We’ll continue to see new entrants enter health care. They are already coming at a staggering pace, and some are traditional health care consolidation but some are completely new disruptions. That’s where we’re having conversations about how do we reimagine (care) because we know these disruptions are coming. How do we be even better than those that may be entering the market? Then there are new advances in science and technology. It’s amazing to see science and what’s happened over the last few years, as well as the technology and the ability to use data to drive better health outcomes. 

What’s the biggest potential disruptor out there?

Consumers expect the same from health care as they do from every other industry, which is the personal approach, and they’re looking at cost and they’re looking at convenience. Some of the non-health care companies understand that piece and the use of data and technology to provide a seamless experience, even if it’s just one component. That’s a big disruptor. So for us we’re thinking about how do we do that but at a broader scale when we continue to offer the breadth and depth of all the services and sites that we have. That’s where we need to think about how do we think more agile and nimbly and more effectively, and how do we try some things with that innovation to make a difference here.

What advice do you have for the incoming governor?

For Spectrum Health, we believe everyone should have access to health care, and so Medicaid expansion is still important, as is Healthy Michigan. I believe we need to have more focus on behavioral health. It’s helping us, in a collaborative process, address and provide exceptional behavioral health services to each of our communities. This is a concern — and I’m including substance abuse in behavioral health — across the entire state. So we need to work together to find the solutions that address both the access and funding. That would be a big area of success if we did it well.

What in the health care industry might surprise people in 2019?

We’re going to see more and more innovation and disruption, and it’s going to make it so it’s easier from a consumer and personal perspective, but it’s going to challenge us to think differently from a business and traditional perspective. Depending on your point of view, that could be a challenge or a surprise. I don’t think the status quo will exist and the pace of change is just going to get more exponential, and we’re going to need more and better communications to manage the change that’s coming.

After closing the deal in 2018 for Lakeland Health and partnering with Mary Free Bed, does Spectrum Health remain open to further deals?

We’re always open to further possibilities and partnerships or collaborations. It’s been a wonderful integration with Lakeland so far. What we want to do is really prove that we can deliver value back to the community in terms of reduced costs and greater quality and value.

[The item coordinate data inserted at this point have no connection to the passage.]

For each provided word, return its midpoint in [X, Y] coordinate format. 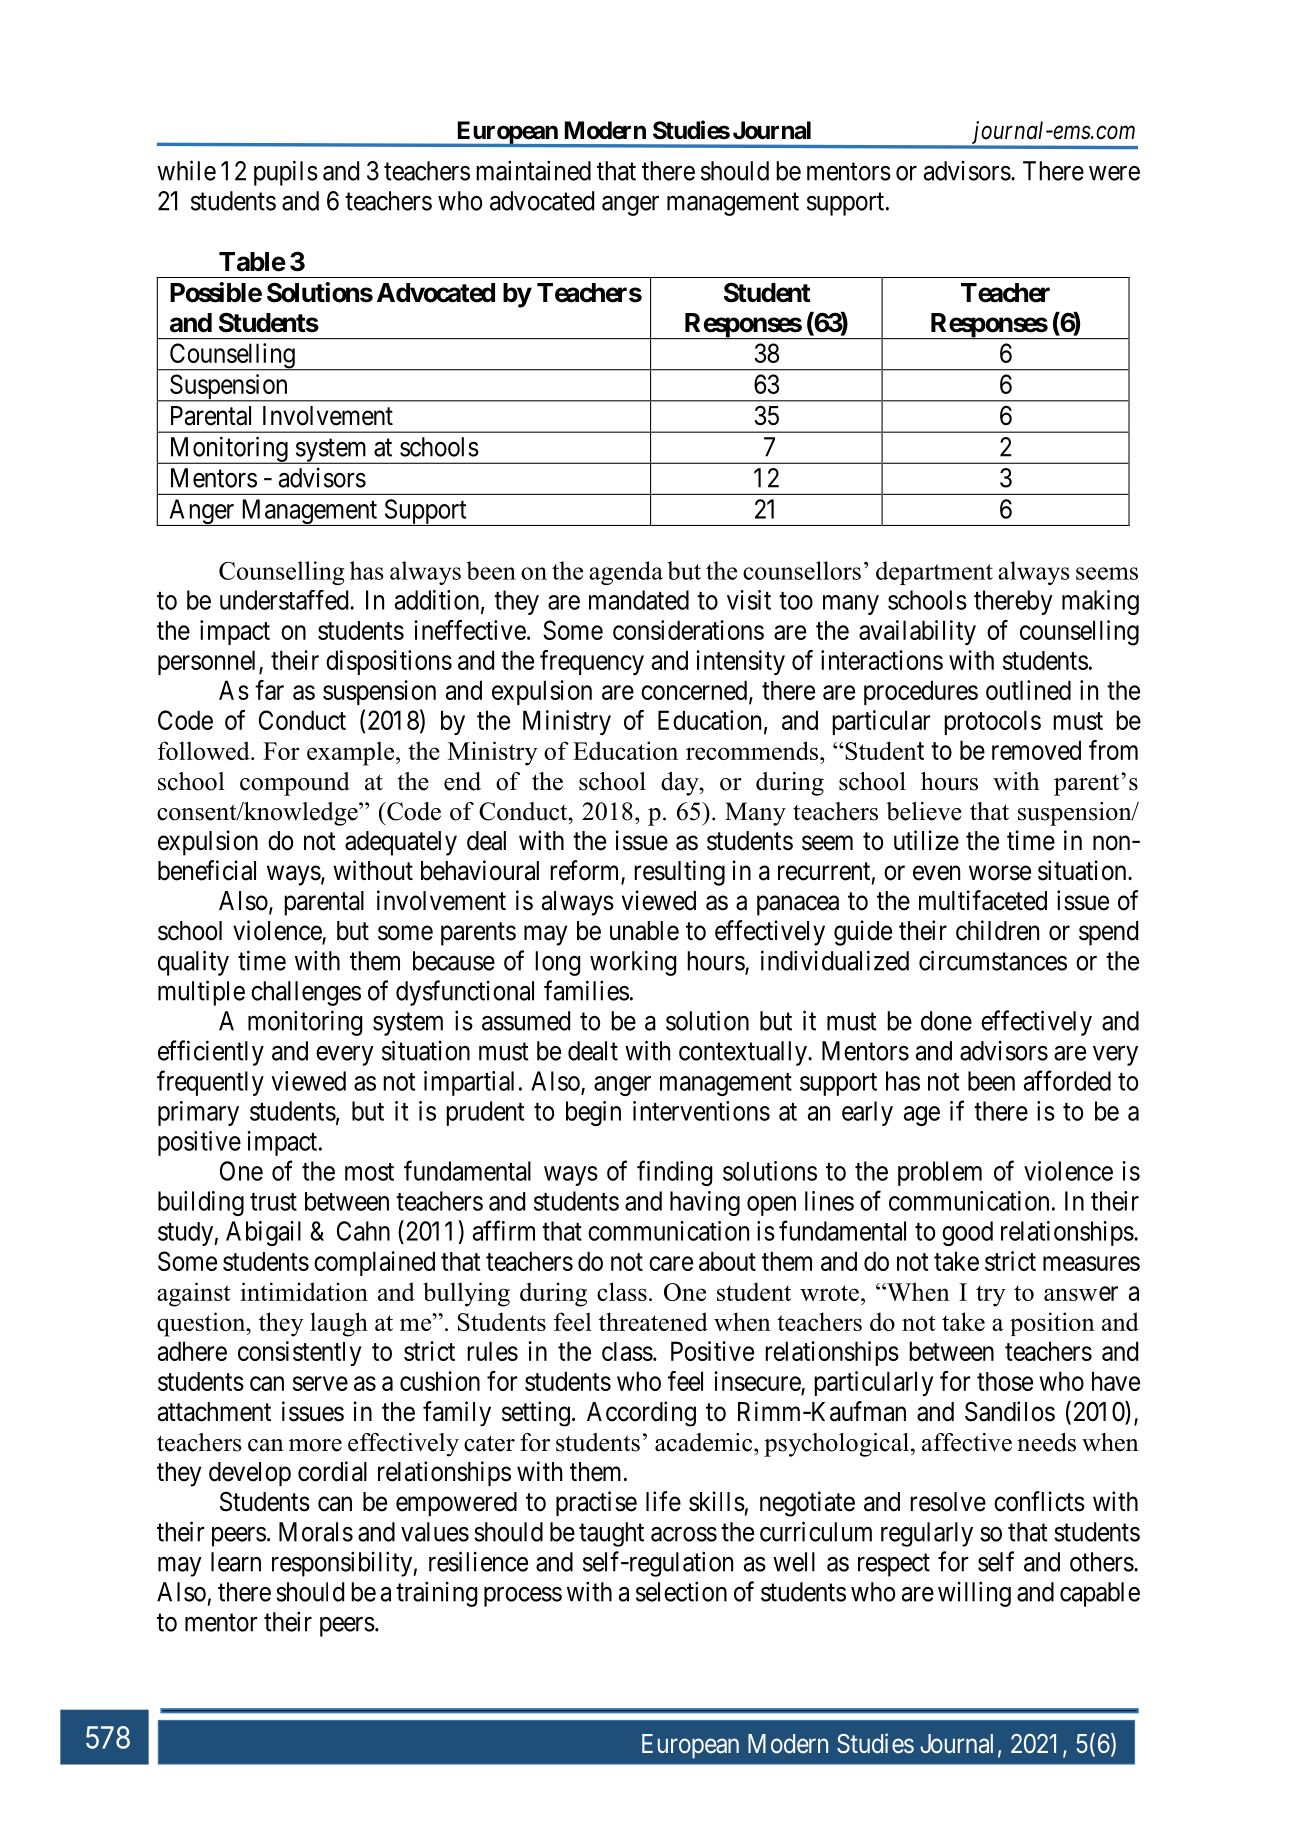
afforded [1067, 1080]
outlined [1028, 690]
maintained [533, 170]
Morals [316, 1532]
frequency [592, 662]
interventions [701, 1111]
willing [974, 1594]
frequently [210, 1083]
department [934, 573]
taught [611, 1534]
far [269, 690]
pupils [286, 173]
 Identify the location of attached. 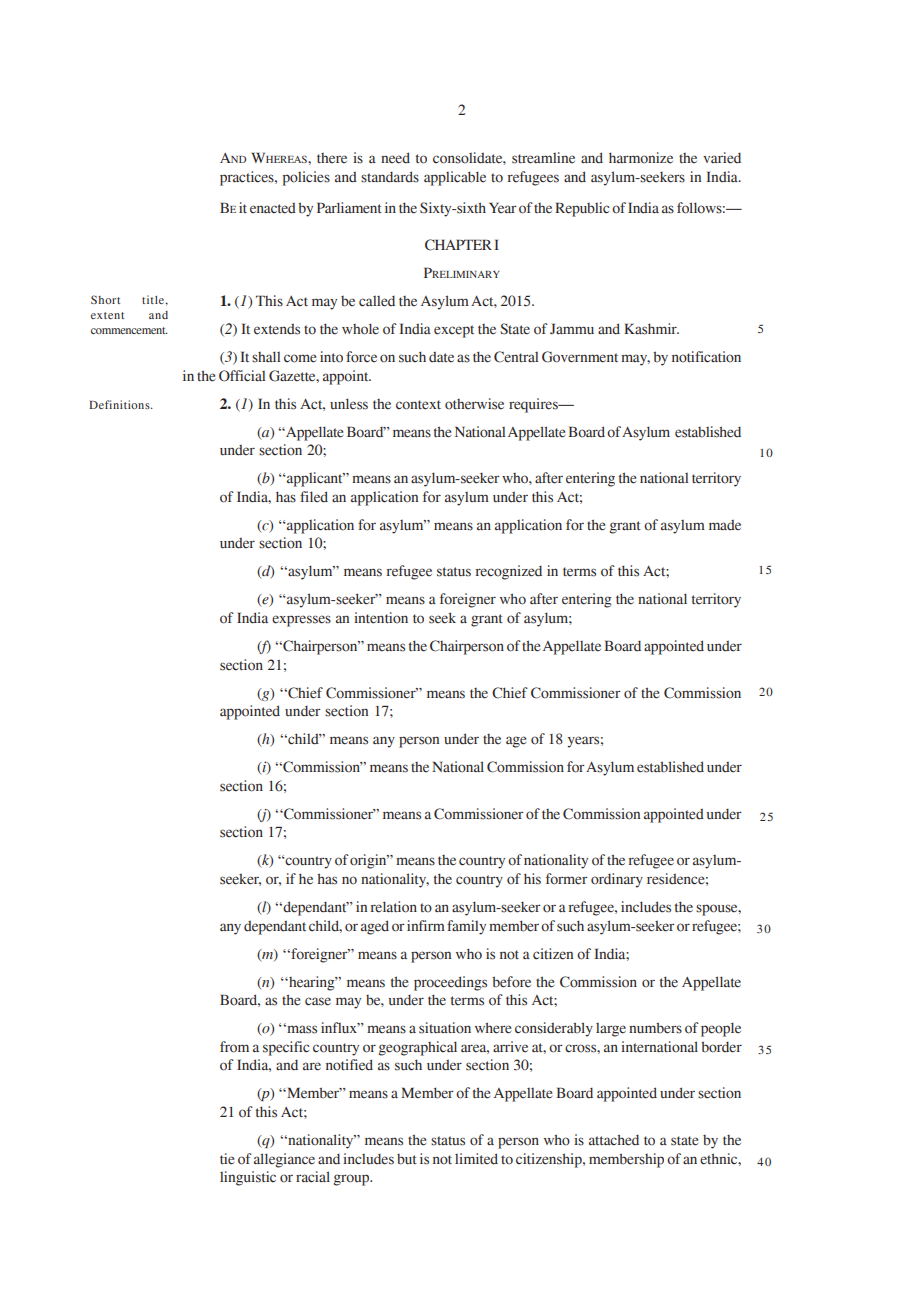
(614, 1140).
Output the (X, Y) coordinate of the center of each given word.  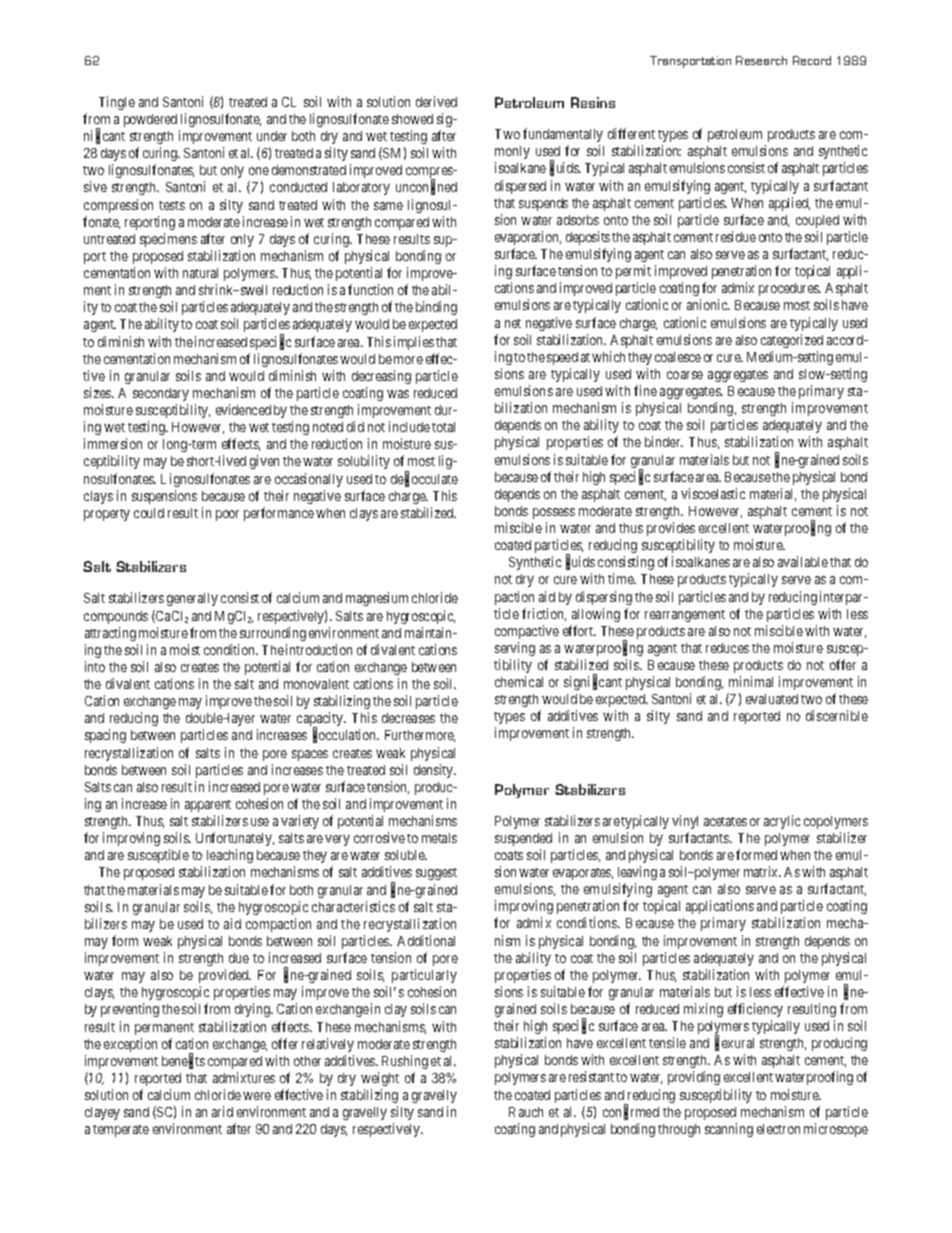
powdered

We think that’s a great model to implement and then to highlight what can be accomplished. As you’ve seen in other announcements, we’re really trying to partner because I believe we cannot do everything alone. We really need to work together and collaborate and find solutions where we share in some of our expertise and help each other create the new competencies that are needed for the future.

Interview conducted and condensed by Mark Sanchez.